Anonymous at Mon, 15 Apr 2024 22:12:22 UTC No. 16130752
>>16130725
use equation A1.4
Anonymous at Tue, 16 Apr 2024 08:02:06 UTC No. 16131192
>>16130752
How do we know it has a lower bound?
Op Messi fan at Tue, 16 Apr 2024 09:16:20 UTC No. 16131236
>>16130648
>Hw thread
The material is interesting enough to deserve it's own thread, and /sqt/ can't handle anything past undergrad anyway. And why should we care? It's not like we volunteered to clean up /sci/ for free.
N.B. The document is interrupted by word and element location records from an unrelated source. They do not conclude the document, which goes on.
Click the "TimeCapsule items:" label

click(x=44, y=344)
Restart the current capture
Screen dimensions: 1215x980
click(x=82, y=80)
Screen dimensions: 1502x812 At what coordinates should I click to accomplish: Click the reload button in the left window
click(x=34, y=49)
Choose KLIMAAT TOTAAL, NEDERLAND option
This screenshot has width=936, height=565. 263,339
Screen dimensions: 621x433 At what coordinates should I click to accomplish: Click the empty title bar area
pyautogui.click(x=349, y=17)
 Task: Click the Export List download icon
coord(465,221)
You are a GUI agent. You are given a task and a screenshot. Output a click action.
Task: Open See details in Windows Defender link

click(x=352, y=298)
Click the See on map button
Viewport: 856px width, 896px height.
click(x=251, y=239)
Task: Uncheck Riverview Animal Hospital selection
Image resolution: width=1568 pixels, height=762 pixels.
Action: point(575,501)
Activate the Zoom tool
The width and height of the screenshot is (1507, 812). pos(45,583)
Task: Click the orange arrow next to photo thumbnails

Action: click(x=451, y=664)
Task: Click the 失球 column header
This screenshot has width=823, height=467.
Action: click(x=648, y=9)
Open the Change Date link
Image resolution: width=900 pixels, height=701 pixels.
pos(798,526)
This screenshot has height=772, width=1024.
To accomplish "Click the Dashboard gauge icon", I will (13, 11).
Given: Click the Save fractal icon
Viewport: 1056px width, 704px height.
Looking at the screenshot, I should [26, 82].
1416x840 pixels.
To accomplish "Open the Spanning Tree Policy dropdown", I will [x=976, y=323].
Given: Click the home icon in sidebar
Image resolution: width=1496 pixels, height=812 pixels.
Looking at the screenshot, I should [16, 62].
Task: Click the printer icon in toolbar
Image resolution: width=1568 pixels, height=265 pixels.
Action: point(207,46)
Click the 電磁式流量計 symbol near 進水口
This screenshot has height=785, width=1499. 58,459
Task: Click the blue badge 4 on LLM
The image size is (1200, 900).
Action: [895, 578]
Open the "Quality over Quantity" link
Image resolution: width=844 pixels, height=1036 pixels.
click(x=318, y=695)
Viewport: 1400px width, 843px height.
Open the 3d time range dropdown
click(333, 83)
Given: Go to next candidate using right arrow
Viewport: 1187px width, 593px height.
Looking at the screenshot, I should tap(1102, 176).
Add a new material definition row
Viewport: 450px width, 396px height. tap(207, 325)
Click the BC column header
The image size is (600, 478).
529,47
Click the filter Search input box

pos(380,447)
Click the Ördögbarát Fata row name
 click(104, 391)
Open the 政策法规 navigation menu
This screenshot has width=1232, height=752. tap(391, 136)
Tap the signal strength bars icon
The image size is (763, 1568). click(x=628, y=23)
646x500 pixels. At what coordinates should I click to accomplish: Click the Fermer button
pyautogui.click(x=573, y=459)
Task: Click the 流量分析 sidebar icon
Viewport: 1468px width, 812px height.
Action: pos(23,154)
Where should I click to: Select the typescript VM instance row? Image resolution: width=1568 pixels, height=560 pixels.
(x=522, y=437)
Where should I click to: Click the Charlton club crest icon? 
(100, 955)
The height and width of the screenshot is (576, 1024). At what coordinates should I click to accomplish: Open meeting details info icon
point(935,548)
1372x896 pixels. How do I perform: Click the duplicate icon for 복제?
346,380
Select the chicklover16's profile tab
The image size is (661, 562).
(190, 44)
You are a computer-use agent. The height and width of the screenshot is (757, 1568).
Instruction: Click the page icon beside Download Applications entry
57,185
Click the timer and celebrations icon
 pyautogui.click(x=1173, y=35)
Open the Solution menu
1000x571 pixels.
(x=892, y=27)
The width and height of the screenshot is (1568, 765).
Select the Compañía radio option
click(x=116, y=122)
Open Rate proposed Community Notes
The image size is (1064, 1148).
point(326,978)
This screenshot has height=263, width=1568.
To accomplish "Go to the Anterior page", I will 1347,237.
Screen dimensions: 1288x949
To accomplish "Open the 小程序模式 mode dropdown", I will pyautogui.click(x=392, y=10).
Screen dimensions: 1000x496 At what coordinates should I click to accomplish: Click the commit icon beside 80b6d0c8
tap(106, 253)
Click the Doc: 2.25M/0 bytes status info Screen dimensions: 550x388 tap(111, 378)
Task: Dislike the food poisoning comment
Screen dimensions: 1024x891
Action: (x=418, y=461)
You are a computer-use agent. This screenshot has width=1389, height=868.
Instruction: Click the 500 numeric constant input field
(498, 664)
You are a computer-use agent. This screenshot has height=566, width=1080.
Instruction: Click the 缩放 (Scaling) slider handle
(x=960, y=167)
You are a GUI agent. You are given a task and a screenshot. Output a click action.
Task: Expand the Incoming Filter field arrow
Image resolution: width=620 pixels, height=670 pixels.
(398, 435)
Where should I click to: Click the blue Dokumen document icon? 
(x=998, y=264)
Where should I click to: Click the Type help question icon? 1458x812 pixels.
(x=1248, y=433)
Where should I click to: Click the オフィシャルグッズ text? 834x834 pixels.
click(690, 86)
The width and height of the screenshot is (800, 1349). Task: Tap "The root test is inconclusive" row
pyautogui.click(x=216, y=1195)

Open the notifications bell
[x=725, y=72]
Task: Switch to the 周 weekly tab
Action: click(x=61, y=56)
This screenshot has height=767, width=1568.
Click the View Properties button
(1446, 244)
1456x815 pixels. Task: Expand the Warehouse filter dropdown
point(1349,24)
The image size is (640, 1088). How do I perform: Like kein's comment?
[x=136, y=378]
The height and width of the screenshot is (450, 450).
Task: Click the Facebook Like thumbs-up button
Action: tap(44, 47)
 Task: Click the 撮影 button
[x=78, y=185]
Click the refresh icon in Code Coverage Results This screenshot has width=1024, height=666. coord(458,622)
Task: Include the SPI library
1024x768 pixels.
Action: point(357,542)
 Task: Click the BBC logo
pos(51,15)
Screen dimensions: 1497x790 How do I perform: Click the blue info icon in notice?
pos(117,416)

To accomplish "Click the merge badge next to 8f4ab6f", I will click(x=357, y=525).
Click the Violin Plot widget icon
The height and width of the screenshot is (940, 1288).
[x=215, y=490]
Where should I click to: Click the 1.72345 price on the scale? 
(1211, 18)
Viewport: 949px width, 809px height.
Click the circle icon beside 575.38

Anonymous at Tue, 16 Apr 2024 11:39:57 UTC No. 16131395
>>16131192
use equation A1.4, has absolute value
Anonymous at Tue, 16 Apr 2024 11:46:05 UTC No. 16131405
>>16131395
But that says that for any k there exists l, here we know an l, but we don't necessarily know that there exists a k. I mean, for given k, all values of [x_i]_l are at least k-close, but that doesn't mean that all values of f([x_1]_l, ..., [x_n]_l) are close. Does it?
Anonymous at Tue, 16 Apr 2024 15:00:59 UTC No. 16131692
>>16130576
Point is to give a definition of the reals and their arithmetic. Here the approach is to define them as decimals (which is painful as can be seen, hence why sane people define them as equivalent classes of Cauchy sequences or Dedekind cuts).
Anonymous at Tue, 16 Apr 2024 21:34:58 UTC No. 16132155
>>16131405
Bump
Anonymous at Wed, 17 Apr 2024 07:44:49 UTC No. 16132725
I still don't get how we know the function is bounded.
Anonymous at Wed, 17 Apr 2024 08:08:42 UTC No. 16132737
>>16132725
I think it is a similar argument to f is uniformly continuous on a bounded subset
Anonymous at Wed, 17 Apr 2024 16:00:21 UTC No. 16133105
>>16130600
>>16130683
How about:
The set of ([x_1]_l, ..., [x_n]_l) for l<=-k are k-close, i.e. |[x_i]_l - [x_i]_-k| <= 10^-k so they are a compact subset C (closed and bounded) of D^n.
Assume f is unbounded. Then for any integer N, no matter how large, there exists a point X_N (being an element of C) such that |f(X_N)| > N. By the theorem of the existence of a convergent subsequence in a compact subset, the sequence N->X_N must contain a convergent subsequence j->X_N(j) which converges to some point b (being an element of C). Since f is D-continuous at b, for any k, there exists l such that when |x_i - b_i| <= 10^-l, then |f(X) - f(b)| <= 10^-k; that is, |f(X)| <= |f(b)| + 10^-k.
Since j->X_N(j) converges to b, we have |X_N(j) - b| <= 10^-l for j sufficiently large. But as soon as N(j) > |f(b)| + 10^-k, we have |f(X_N(j))| > N(j) => |f(b)| + 10^-k. A contradiction. Therefore the set of values of f is bounded, which means f has a supremum.